Когда-то электоральная составляющая была в России сильной. Если мы вспомним выборы начала нулевых годов, то они всё еще были довольно-таки конкурентными. Я бы сказал, что думские выборы 1999 года и президентские выборы 2000 года были относительно свободными. Постепенно, довольно целенаправленно и методически, эта электоральная составляющая выветривалась, вымывалась, и сейчас ее осталось чрезвычайно мало, хотя она, повторю, остается важной. Теперь зададимся вопросом, что после этого остается в режиме, который является электоральным по происхождению и в котором не возникло никаких других механизмов воспроизводства власти. Очевидно, что в качестве главной составляющей в нем остается тот человек, который когда-то выигрывал выборы. Это именно персона, отдельный индивид, на котором оказывается основанной вся система властных отношений в стране. Он принимает основные политические решения, он остается у власти столько, сколько захочет, и вопрос о преемственности власти в логике этой системы будет решать тоже он. Подчеркиваю — в логике, так не обязательно будет на самом деле, если система начнет трансформироваться. Но на данный момент это то, что называется персоналистской диктатурой в чистом виде. Так и выходит, что в России существует режим, который, будучи электоральным, в то же время является персоналистской автократией.
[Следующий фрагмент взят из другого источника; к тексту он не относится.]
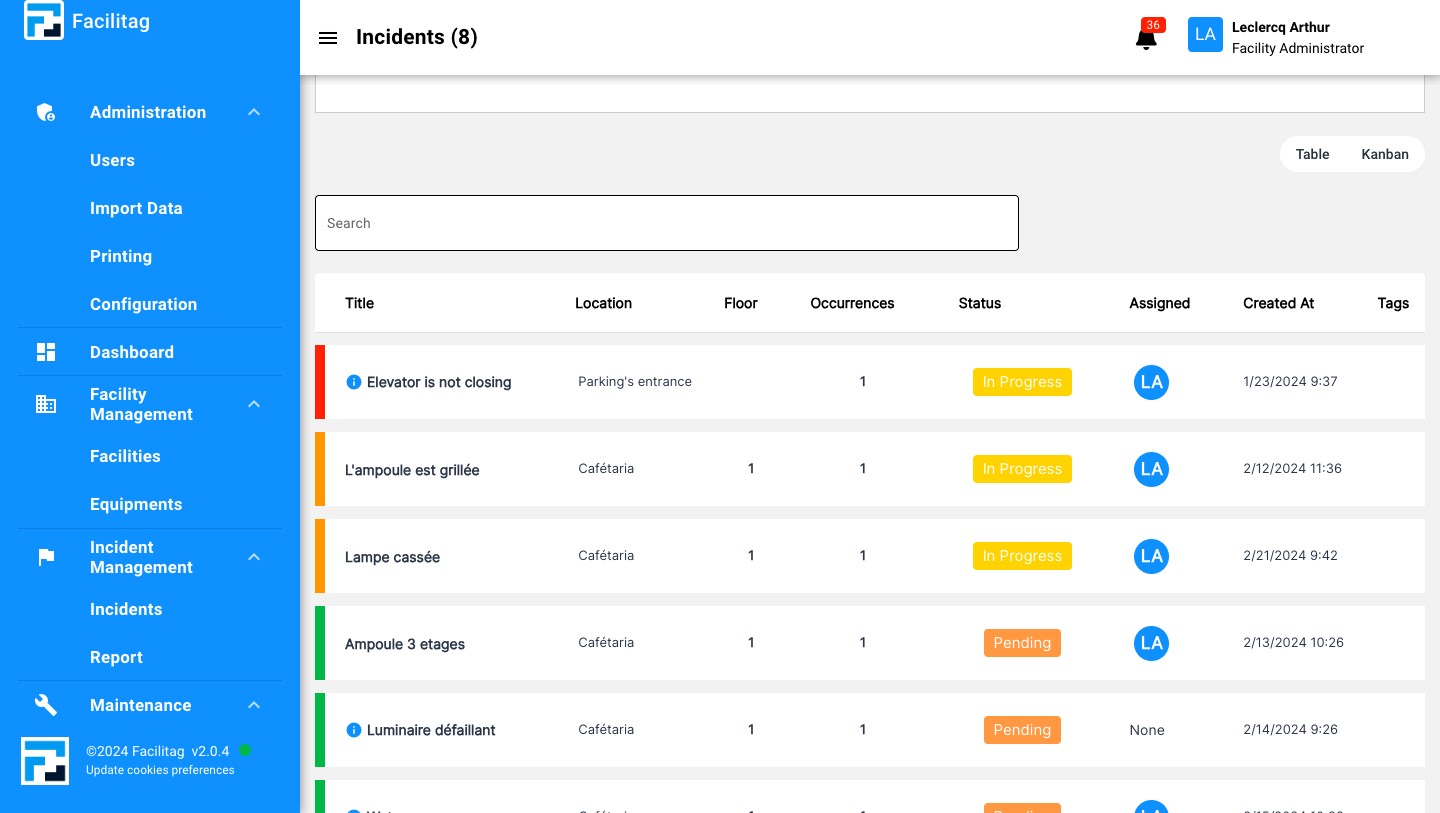Click the Incident Management flag icon
This screenshot has height=813, width=1440.
click(46, 557)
Шанс избежать нынешней ситуации был, и я полагаю, что политическая воля Владимира Путина в значительной степени определила не направление этой траектории — это направление оставалось бы высоко вероятным в силу структурных факторов, — но ее скорость и глубину. Справедливости ради, я должен сказать, что, принимая во внимание слабость российских институтов, унаследованных из 1990-х годов, это могло произойти еще быстрее. Поделюсь с вами такой фантазией: я полагаю, что если бы выборы 2000 года выиграл, скажем, Примаков, то многое из того, что мы наблюдаем в России сегодня, всё равно произошло бы, но только скорее, чем это произошло при Путине. Однако шанс удержаться в рамках более щадящего электорального авторитаризма, конечно, был, и были люди, которые считали, что именно в этом направлении и нужно двигаться. Вот принято ругать Суркова, а я считаю Суркова человеком, сознательно придерживавшимся линии на то, чтобы создать в России устойчиво воспроизводимый электоральный авторитаризм, который мог бы просуществовать десятилетиями — как в Мексике, скажем. У него это не получилось.
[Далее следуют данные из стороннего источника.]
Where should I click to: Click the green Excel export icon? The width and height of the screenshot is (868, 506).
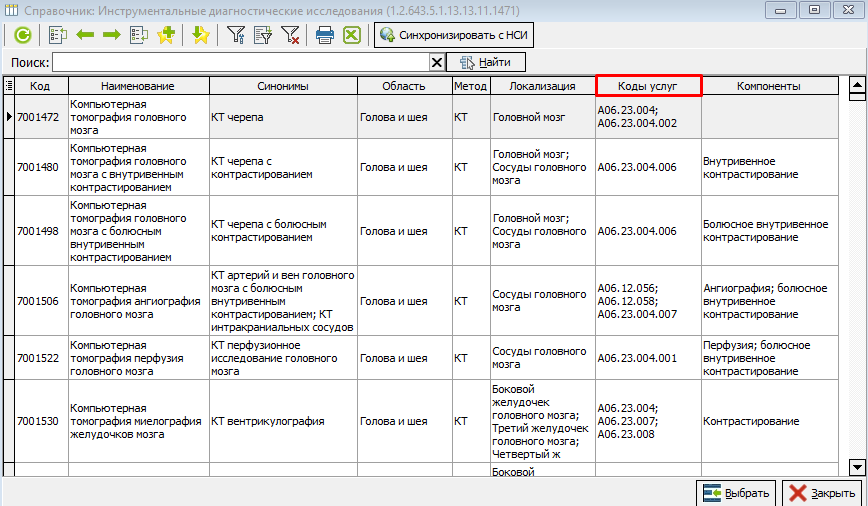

Те политические перемены, которые произошли в России на фоне протестов 2011 и 2012 года, в значительной степени и способствовали ускорению движения России от модели воспроизводимого и относительно устойчивого электорального авторитаризма в направлении режима, в котором элемент персоналистской диктатуры значительно перевешивает всё остальное. А такая система, как сейчас уже довольно наглядно начинает показывать практика, неравновесна, она более подвержена колебаниям. Известно, что Мексика при режиме Институционно-революционной партии, который был как раз устойчивым, стагнировала. Это был плохой режим, который подавлял национальное развитие; в конечном счете к девяностым годам мексиканцы его возненавидели. Но просуществовал он долго. Я думаю, что если бы эта, условно говоря, сурковская стратегия победила, то Россию ждал бы длительный период деградации. А получилось иначе, но я не тот судья, который может вам сказать, вышло ли лучше или хуже. Факт состоит в том, что в варианте, который позволил бы избежать деградации к персоналистской диктатуре, был свой подвох.
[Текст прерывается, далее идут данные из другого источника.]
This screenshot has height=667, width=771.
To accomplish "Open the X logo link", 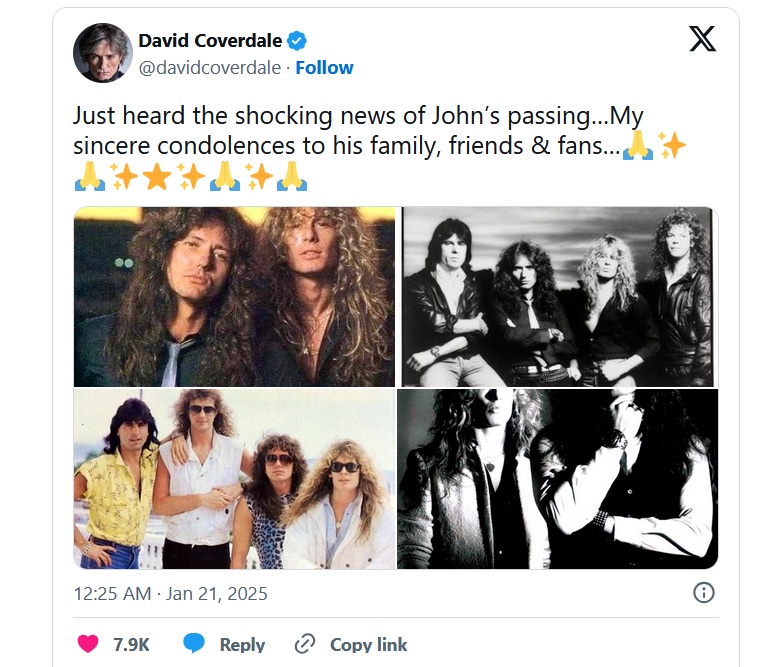I will (702, 39).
Если уж мы договорились о том, что режим — это, собственно говоря, Владимир Владимирович Путин, то я думаю, что для него-то его собственное будущее совершенно ясно — закончить специальную военную операцию с победой, остаться президентом и оставаться на посту до 2036 года. И этим, я полагаю, исчерпывается его видение будущего. Я думаю, что где-то на периферии этой линии рассуждений лежит мысль о том, что в 2036-м году он еще и оставит преемника — такого, который будет продолжать его политику. Хотя какая это будет политика — если спросить это у Владимира Владимировича сейчас, он и не объяснит. Пожалуй, он скажет, что это будет человек, которому он доверял бы; как Мао Цзэдун в свое время будто бы сказал своему малоизвестному преемнику, который у власти не задержался: «Если дело в твоих руках, я спокоен». Но я не думаю, что прямо сейчас Путин озабочен такого рода вопросами, потому что на его жизненную перспективу у него есть достаточно ясное видение того, что будет происходить.
Но то, как будет на самом деле, конечно, далеко не во всем зависит от перспектив долголетия Путина. Я бы сказал, скорее, что перспективы долголетия Путина зависят от того, как оно будет на самом деле.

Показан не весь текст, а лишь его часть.